O indicador mede a concentração de renda domiciliar per capita, variando de zero (perfeita igualdade) a um (máxima desigualdade). Valores acima de 0,5 são considerados muito altos.

Mercado de trabalho e salário mínimo impulsionam resultado

De acordo com o coordenador do estudo, professor André Salata, dois fatores tiveram maior peso na redução da disparidade: a expansão da renda proveniente do trabalho e a política de valorização real do salário mínimo. “Nos últimos anos, tivemos um mercado de trabalho mais aquecido, recuperando-se da pandemia, com baixa desocupação, além do retorno da política de valorização do salário mínimo, que impacta principalmente as camadas mais baixas”, explicou.

Salata destacou ainda o controle da inflação como elemento que potencializou esses ganhos: “Para todos está melhorando, mas proporcionalmente mais para quem está na base da pirâmide”.

Renda dos mais pobres cresce e pobreza recua

Entre os 40% mais pobres, a renda média mensal passou de R$ 474 em 2021 para R$ 670 em 2024, estabelecendo novo recorde na série. A evolução contribuiu para reduzir a taxa de pobreza nas metrópoles de 31,1% em 2021 para 19,4% em 2024, o que representa 9,5 milhões de pessoas fora da linha da pobreza no período.

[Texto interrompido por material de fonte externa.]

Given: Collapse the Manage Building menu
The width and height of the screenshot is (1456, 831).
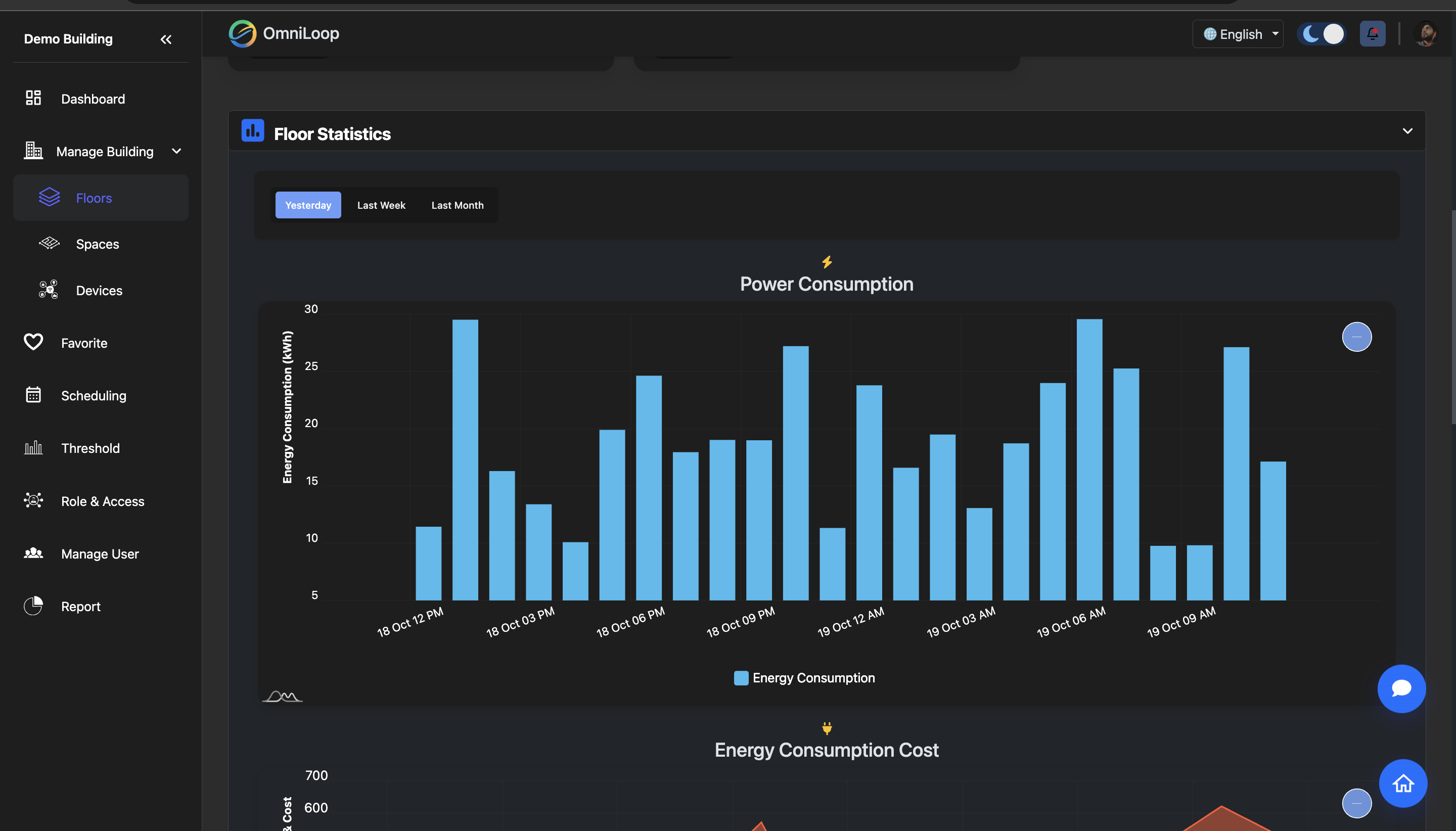Looking at the screenshot, I should click(176, 151).
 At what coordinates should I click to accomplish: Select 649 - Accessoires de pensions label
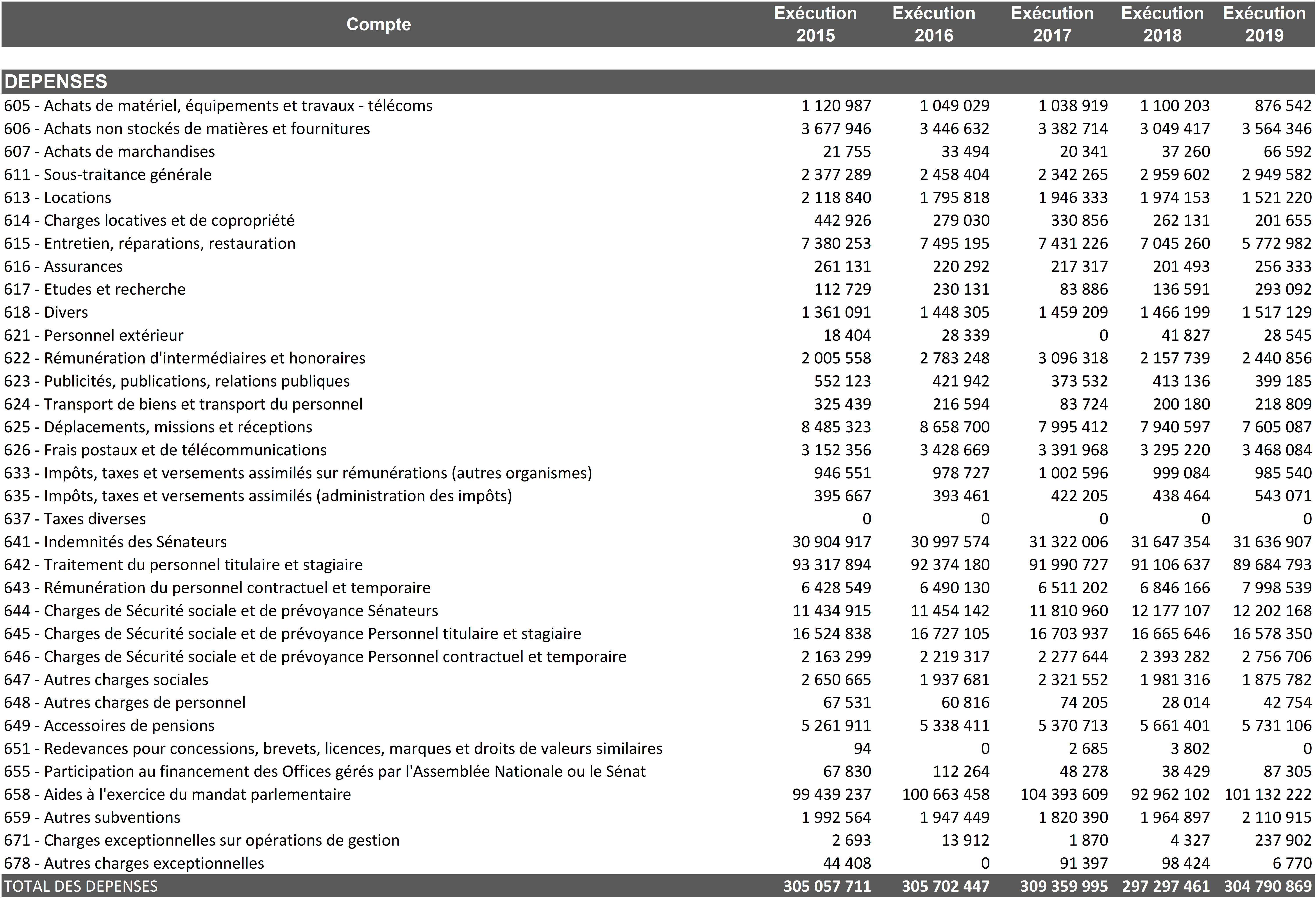(x=109, y=726)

Desigualdade persiste nos extremos

Apesar da melhora, a diferença entre os extremos permanece significativa: em 2024, os 10% mais ricos receberam rendimentos médios 15,5 vezes superiores aos dos 40% mais pobres. “Trata-se de um coeficiente ainda muito elevado, e a pobreza nas metrópoles ronda 20%”, observou o pesquisador. “Se olharmos apenas o retrato atual, não há motivo para celebração; mas o filme dos últimos anos mostra avanço, com queda da pobreza e aumento da renda média.”

Cobertura nacional

O boletim abrange 20 regiões metropolitanas — Manaus, Belém, Macapá, Grande São Luís, Fortaleza, Natal, João Pessoa, Recife, Maceió, Aracaju, Salvador, Belo Horizonte, Grande Vitória, Rio de Janeiro, São Paulo, Curitiba, Florianópolis, Porto Alegre, Vale do Rio Cuiabá e Goiânia — além de Brasília e da Região Administrativa Integrada de Desenvolvimento da Grande Teresina. Juntas, essas áreas concentram mais de 40% da população brasileira, cerca de 80 milhões de pessoas.